The number of employees at first-tier suppliers to Hyundai Motor Group that owns South Korea’s No. 1 and 2 auto makers Hyundai Motor Co. and Kia Motors Corp. has been on the decline since last year, as their biggest customer is reeling from falling vehicle sales across the world. 

According to the report released by the Korea Institute for Industrial Economics and Trade (KIET) on Monday, the combined number of workers at Hyundai Motor’s 29 major suppliers with annual sales of less than 100 billion won ($85.3 million) stood at 6,034 at the end of last June after falling from 6,290 in 2014 to 6,153 in 2015. 

The latest founding indicated that the job growth in the country’s automotive industry is heading south after it peaked in the 2010s, according to the report. 

Among the 29 suppliers, 16 companies experienced a decrease in employment last year. Nine companies saw payrolls decrease for two consecutive years, about twice higher than the number of companies whose employment increased. 

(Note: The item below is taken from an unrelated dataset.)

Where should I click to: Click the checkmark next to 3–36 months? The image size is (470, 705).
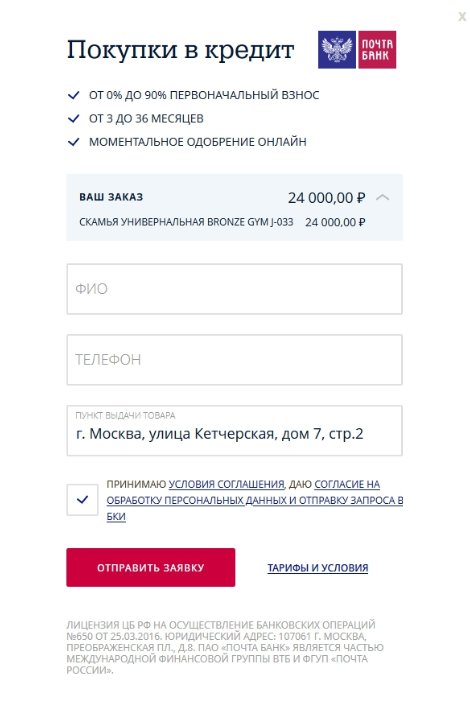pos(73,118)
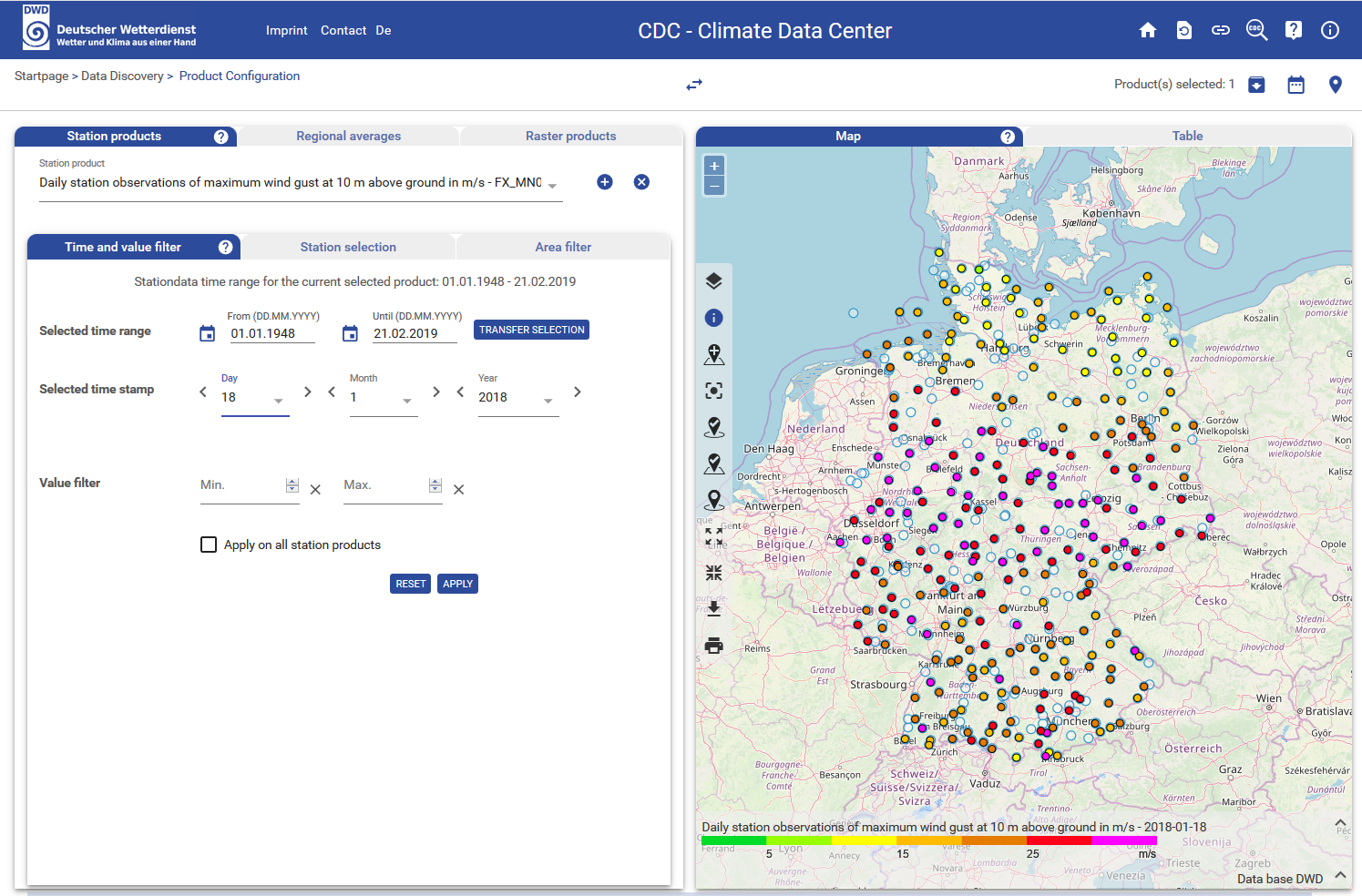Click the TRANSFER SELECTION button

531,330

Some of them are lucrative companies whose asset size exceeds 12 billion won, the criteria subject to independent auditing. Downsizing of these companies suggests that second- and third-tier suppliers are in more vulnerable situations. 

The decline in employment is mainly due to poor business performance of Hyundai Motor Group. In particular, operating margin of the nation’s largest car maker Hyundai Motor has been consecutively falling since 2011 when it stood at the 10 percent range to 6.6 percent in the first six months of this year because of weak exports to emerging markets. The company’s operating profit in the first half of this year also declined 7.0 percent from a year ago. 

Worse yet, the lengthy labor strikes by Hyundai Motor’s unionized workers in the second half that caused a product disruption worth about 3 trillion won and a rise in U.S. protectionism are expected to further cast cloud over the auto industry job outlook. 

In order to prevent the nation’s auto industry from sinking like the country’s other backbone shipbuilding and shipping industries, industry experts suggested that the country should reform the auto industry to allow auto parts makers to reduce their reliance on Hyundai Motor Group.